Ways to relieve stress
We know stress is detrimental to our brains and in current times it seems like it is impossible to run away from it. We can at least try to mitigate its severity using these methods.
- Deep Breathing: This is a phenomenal technique, it is as simple as taking deep and slow breaths and exhaling similarly with each cycle taking anywhere from 10-15 seconds. It is not just a gimmick but it actually works and not only it provides some clarity in stressful situations, but it also helps people with anxiety. A great advantage of deep breathing is that it can be performed by anyone and anywhere.
- Exercise: Another tried and tested method when it comes to fending off against mental illnesses is simply working out. It doesn’t have to be intense training in the gymnasium, one can simply jog for 15 minutes or perform stretching for an equal amount of time and it is sufficient to make a person feel better. Physical activities release chemicals in our brain that calms us down and enhance our overall mood.
- Take a break: Sometimes we just overcomplicate things than they are and this leads to tremendous amounts of stress.
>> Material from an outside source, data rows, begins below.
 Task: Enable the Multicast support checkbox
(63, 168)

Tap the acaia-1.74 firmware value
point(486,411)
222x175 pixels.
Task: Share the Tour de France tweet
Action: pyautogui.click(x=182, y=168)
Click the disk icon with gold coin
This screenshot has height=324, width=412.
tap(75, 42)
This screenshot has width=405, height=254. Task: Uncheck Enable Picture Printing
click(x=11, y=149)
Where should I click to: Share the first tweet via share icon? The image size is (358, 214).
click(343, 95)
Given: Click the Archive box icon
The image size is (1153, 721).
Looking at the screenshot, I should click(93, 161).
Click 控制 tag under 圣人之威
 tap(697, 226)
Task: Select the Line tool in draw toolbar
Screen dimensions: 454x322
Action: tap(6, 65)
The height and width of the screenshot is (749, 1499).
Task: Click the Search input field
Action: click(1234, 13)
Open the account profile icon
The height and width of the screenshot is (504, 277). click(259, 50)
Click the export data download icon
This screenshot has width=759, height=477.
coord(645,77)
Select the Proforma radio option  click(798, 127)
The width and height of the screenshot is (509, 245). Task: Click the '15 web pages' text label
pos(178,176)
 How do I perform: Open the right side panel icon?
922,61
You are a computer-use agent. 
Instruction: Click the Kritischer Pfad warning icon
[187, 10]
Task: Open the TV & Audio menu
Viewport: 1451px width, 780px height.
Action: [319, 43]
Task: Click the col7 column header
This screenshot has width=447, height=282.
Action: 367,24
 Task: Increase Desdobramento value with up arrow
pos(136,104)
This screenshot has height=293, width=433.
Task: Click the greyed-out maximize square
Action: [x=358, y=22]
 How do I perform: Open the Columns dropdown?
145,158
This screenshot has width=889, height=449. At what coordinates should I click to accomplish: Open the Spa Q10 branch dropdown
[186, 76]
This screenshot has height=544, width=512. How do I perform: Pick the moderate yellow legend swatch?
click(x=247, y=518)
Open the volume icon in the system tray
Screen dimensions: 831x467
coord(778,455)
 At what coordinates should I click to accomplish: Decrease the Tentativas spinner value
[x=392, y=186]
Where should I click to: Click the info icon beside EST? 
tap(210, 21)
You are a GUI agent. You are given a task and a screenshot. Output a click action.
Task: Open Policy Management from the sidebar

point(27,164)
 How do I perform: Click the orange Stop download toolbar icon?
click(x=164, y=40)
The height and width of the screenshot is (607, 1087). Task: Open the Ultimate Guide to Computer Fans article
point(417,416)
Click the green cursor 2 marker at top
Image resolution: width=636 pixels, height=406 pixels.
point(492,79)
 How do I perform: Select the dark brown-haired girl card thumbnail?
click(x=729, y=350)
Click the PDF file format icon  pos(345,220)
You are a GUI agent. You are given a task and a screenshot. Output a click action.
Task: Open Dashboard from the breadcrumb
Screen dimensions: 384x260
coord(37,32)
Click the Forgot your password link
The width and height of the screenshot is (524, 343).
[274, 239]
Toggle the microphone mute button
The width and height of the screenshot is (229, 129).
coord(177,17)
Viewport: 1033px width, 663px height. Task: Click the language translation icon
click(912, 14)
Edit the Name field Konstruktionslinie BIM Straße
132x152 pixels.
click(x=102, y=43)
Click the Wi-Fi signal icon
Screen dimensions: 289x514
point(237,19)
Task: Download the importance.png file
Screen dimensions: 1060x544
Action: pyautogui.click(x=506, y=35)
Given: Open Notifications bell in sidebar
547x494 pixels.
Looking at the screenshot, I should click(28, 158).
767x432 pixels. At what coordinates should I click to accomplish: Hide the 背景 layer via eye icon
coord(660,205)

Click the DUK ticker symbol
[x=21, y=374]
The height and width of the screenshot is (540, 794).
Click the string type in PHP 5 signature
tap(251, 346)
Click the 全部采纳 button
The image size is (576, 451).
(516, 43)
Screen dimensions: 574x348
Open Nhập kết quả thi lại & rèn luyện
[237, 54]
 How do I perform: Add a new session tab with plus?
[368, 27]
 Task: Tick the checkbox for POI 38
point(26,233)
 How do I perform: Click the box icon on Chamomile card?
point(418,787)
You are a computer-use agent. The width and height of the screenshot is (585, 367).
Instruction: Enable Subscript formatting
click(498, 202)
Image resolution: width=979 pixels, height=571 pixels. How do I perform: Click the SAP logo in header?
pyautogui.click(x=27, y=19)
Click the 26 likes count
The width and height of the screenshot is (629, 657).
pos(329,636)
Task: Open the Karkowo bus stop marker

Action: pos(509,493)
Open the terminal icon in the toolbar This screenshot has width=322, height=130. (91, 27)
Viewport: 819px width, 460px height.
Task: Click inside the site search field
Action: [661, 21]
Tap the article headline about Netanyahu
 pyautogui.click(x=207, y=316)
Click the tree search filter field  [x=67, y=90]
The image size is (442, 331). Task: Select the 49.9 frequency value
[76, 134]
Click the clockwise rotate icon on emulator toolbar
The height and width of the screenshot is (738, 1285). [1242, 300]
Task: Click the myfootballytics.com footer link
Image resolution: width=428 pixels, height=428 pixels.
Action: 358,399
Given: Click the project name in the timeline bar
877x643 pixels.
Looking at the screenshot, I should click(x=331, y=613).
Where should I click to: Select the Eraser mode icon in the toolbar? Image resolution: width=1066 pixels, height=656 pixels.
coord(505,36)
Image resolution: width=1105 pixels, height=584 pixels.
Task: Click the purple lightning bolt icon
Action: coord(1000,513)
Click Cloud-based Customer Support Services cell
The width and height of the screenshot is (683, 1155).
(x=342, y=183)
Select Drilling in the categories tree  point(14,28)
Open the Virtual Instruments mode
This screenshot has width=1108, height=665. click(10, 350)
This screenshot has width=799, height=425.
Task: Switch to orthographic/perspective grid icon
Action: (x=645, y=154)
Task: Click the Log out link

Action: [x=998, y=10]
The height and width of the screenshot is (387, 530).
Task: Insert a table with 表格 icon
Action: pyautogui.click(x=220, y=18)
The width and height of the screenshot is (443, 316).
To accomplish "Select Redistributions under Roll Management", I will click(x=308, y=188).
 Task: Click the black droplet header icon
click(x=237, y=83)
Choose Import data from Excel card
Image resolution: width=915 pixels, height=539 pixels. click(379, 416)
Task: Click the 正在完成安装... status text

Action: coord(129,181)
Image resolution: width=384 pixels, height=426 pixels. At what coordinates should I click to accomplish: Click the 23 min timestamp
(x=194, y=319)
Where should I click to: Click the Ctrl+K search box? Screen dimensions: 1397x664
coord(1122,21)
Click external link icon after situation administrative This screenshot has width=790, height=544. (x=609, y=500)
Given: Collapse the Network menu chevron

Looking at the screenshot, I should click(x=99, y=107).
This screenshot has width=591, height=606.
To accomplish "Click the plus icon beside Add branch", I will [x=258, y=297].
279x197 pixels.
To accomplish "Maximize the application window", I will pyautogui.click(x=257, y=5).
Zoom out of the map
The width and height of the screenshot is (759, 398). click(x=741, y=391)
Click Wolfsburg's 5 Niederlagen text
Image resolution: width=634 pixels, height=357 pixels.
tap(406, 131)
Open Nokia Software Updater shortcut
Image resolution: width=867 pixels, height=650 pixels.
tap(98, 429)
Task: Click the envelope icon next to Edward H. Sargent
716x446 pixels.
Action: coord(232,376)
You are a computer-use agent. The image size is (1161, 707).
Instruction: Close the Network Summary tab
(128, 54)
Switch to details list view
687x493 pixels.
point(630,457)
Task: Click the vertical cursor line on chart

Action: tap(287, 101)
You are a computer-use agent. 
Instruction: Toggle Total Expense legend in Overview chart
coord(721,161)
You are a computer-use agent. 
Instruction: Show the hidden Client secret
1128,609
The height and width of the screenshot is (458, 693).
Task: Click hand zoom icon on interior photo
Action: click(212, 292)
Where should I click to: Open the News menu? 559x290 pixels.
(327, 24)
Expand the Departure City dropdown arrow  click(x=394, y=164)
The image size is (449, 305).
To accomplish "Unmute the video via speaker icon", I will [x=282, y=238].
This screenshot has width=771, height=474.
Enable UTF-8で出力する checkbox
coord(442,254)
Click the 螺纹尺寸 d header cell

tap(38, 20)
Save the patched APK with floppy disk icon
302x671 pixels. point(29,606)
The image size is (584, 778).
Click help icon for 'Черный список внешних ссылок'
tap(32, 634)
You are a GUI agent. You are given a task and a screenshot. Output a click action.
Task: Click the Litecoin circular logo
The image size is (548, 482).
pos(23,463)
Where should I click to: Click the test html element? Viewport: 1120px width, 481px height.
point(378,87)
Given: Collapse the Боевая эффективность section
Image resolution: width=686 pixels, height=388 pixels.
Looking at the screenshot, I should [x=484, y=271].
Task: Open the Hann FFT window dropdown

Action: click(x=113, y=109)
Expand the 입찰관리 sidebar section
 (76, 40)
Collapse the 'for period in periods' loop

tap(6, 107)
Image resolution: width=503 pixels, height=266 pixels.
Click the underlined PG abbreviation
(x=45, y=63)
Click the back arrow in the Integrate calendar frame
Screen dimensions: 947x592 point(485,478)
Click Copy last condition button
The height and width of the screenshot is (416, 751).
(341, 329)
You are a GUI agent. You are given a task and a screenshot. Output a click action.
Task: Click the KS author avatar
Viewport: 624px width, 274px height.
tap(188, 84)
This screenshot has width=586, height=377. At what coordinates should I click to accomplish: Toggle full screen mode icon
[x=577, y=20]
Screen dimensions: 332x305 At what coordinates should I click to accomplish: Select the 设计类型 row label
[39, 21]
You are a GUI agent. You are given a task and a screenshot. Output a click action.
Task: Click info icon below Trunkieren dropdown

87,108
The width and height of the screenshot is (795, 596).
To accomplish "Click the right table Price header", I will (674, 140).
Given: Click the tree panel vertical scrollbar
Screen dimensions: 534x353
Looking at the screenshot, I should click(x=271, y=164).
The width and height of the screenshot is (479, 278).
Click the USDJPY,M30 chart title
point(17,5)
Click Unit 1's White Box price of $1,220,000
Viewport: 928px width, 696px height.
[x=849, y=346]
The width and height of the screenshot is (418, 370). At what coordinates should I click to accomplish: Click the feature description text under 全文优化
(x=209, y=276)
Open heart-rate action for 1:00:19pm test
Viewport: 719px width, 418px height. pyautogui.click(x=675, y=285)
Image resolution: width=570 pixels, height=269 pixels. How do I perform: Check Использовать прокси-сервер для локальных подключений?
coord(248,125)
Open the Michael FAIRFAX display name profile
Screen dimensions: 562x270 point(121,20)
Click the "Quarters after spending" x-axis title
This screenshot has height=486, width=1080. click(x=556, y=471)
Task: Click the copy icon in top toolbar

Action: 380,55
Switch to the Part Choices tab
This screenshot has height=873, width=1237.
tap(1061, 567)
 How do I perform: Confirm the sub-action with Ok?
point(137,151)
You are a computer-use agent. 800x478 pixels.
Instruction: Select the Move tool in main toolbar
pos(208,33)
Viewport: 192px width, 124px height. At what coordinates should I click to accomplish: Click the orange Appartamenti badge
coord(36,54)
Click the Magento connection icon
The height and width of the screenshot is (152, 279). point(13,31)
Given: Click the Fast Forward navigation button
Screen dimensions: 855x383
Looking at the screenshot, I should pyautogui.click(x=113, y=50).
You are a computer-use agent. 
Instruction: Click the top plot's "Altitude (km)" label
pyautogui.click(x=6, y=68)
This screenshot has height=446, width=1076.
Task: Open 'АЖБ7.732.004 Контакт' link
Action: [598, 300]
Simply take a 10-minute break from your work or study and just go for a walk. It is often seen that if we continue to stay at the same position we are stressed it continues to rise.
The bottom line is that stress in today’s world is very real and damaging. Several scientific evidence is available that show that it is detrimental and workplaces must change their ways of operating to maintain their employees’ mental health and if that is not possible we must do what it takes to take care of ourselves.